I had the honor of sitting down to a (Zoom) conversation with Jill Johnson-Young, a grief therapist, to hear about her important work and how it has been affected by the pandemic and the current world as we know it. I also got to sit down with Frank, Jill’s poodle, who didn’t have much to say in the conversation but was a delight to meet.

In talking with Jill, I realized that my graduate program did not specifically prepare me with skills for how to talk to people specifically about loss and grief, especially traumatic grief. Jill has been widowed twice, and she shared that a therapist she saw after her second spouse’s death asked her why she hadn’t checked her partner’s health prior to the marriage! Who requires their partner to get a physical before getting married? A common question therapists ask in treatment planning is the “miracle question”: “If you were to wake up tomorrow, and everything were better, what would have changed to get you there?” While this can be helpful when crafting SMART goals, when you’re talking to someone whose spouse just died, this question is almost laughable. When someone has lost a loved one, the only thing they want is that person, alive and healthy. It can be perceived as condescending to ask a question with an obvious answer.

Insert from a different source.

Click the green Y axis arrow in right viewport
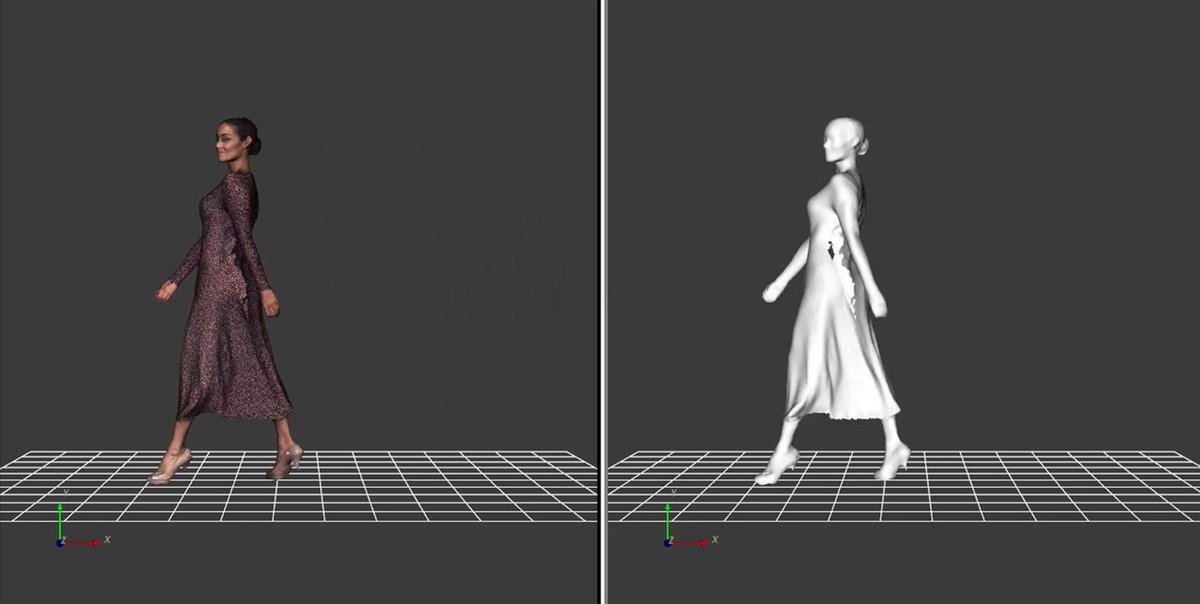[x=667, y=515]
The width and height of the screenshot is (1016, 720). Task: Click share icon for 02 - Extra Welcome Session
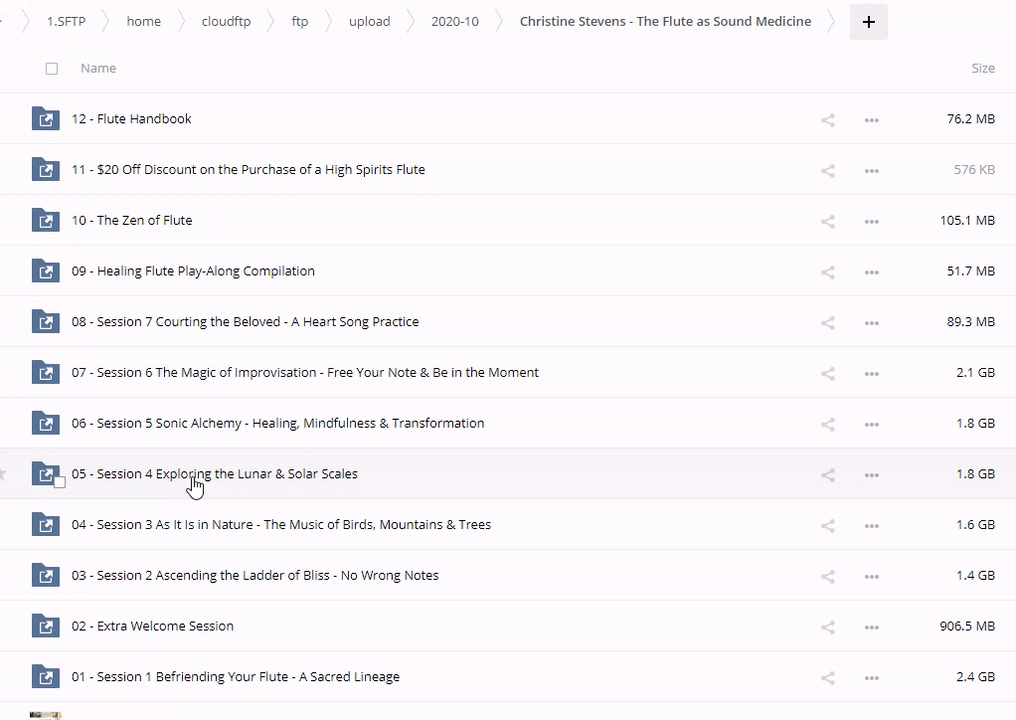[828, 627]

Humans in general have difficulty responding to grief. We do not like to sit with “bad” feelings, which is why you hear platitudes like, “They’re in a better place!” or “At least they aren’t suffering anymore.” Jill points out that people need space to have their feelings rather than immediately being reassured: “Do more of the holding space and less of the talking.” They need to know that the person sitting with them can witness their grief without being burdened so that they can walk through it without repressing or getting stuck. Grief is also exhausting! Someone who is grieving might not have the energy to advocate for themselves when people say unintentionally hurtful things or “therapist shop” for the right fit.
Like many mental health professionals, Jill has seen an uptick in need since the pandemic started. She compares our experience with COVID-19 to other large-scale losses and disasters, like the AIDS crisis or 9/11, where we “share a common loss.” But one of the challenges of the ongoing pandemic is that we aren’t able to come together physically and hold memorials or funerals. Jill encourages those who have lost loved ones during this time to hold an in-person funeral when it is safe to do so, regardless of how long it has been since the death. That act of comforting each other and getting to say goodbye is essential in our collective moving forward.
Some might feel strange holding a memorial more than a year after the death, but grief does not have a set timeline. It’s not about when the death occurred because your feelings are happening right now; it’s about “marking the loss.” There is a tendency to compare our pain to others’, so one might think that those who have experienced more recent loss are more deserving, but there is no hierarchy or competition for who gets to have feelings. In a way, planning for these memorials can be a source of hope because it means we know one day we will be able to come together physically one day, not just to mourn what we have lost but to celebrate things to come.